* _The problem_
If a line in the listing below contains "agent", return that line.

* _Source data_
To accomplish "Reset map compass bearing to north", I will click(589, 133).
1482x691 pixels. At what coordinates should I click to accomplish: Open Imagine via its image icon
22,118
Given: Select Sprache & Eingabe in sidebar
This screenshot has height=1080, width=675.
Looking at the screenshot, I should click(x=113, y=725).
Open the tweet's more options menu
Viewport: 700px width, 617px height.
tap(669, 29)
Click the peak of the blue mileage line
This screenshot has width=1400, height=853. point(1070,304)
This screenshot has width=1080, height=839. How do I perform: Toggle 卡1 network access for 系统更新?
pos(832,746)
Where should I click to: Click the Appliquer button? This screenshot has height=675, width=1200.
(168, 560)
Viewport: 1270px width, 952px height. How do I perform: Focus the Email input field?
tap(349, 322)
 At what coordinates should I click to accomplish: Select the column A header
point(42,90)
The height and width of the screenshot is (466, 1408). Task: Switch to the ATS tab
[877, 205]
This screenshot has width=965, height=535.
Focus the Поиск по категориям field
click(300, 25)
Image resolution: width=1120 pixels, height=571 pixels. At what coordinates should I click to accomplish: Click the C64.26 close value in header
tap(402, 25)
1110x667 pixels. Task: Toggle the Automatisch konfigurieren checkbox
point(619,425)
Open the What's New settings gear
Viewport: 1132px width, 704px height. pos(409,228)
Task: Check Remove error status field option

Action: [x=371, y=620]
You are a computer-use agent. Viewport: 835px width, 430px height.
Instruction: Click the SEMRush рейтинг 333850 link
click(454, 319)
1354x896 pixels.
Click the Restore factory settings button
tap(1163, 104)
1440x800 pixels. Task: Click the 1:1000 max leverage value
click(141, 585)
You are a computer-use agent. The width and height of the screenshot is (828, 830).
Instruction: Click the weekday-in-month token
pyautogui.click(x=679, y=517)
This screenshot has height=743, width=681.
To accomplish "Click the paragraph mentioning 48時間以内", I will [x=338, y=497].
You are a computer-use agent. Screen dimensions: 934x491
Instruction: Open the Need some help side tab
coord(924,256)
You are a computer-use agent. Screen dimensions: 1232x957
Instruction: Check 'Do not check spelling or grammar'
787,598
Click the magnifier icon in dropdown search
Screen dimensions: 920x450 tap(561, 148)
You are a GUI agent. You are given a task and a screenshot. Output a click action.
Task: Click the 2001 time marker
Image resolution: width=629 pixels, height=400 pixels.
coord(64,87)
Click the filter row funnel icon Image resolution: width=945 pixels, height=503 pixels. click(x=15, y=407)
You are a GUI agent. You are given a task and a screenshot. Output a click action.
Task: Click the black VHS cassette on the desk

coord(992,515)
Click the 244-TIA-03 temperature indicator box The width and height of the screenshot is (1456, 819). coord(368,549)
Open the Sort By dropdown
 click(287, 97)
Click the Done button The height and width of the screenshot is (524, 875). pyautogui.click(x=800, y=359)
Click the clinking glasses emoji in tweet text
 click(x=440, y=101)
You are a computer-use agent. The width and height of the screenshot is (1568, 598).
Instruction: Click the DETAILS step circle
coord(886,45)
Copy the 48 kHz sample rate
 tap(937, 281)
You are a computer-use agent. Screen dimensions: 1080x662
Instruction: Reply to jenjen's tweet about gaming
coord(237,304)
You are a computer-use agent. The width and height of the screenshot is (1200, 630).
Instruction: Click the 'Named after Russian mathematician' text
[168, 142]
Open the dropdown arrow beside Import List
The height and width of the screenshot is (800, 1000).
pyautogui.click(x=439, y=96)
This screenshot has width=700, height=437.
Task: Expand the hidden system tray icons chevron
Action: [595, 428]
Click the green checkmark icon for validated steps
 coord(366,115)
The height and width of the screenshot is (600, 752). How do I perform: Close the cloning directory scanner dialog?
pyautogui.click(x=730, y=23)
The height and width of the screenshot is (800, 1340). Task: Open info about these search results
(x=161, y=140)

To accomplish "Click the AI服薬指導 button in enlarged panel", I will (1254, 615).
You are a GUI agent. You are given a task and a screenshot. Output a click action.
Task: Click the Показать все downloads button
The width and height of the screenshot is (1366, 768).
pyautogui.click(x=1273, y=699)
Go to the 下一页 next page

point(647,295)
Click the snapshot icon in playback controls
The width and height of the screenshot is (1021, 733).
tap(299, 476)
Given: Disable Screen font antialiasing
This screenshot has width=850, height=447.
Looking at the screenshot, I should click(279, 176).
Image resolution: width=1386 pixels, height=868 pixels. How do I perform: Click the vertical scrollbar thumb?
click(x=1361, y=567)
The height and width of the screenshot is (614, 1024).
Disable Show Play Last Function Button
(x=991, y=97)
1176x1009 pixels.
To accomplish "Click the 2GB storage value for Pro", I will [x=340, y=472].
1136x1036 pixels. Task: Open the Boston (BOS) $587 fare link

* _Your response_
You are a computer-use agent. Viewport: 835px width, 430px height.
You are a computer-use agent. The width and height of the screenshot is (828, 830).
You are a computer-use agent. Screen dimensions: 934x491
You are a computer-use agent. Screen dimensions: 1232x957
You are a GUI agent. You are given a task and a screenshot. Output a click action.
You are a GUI agent. You are given a task and a screenshot. Output a click action.
You are a computer-use agent. The width and height of the screenshot is (1568, 598).
You are a computer-use agent. Screen dimensions: 1080x662
You are a computer-use agent. The width and height of the screenshot is (1200, 630).
You are a GUI agent. You are given a task and a screenshot. Output a click action.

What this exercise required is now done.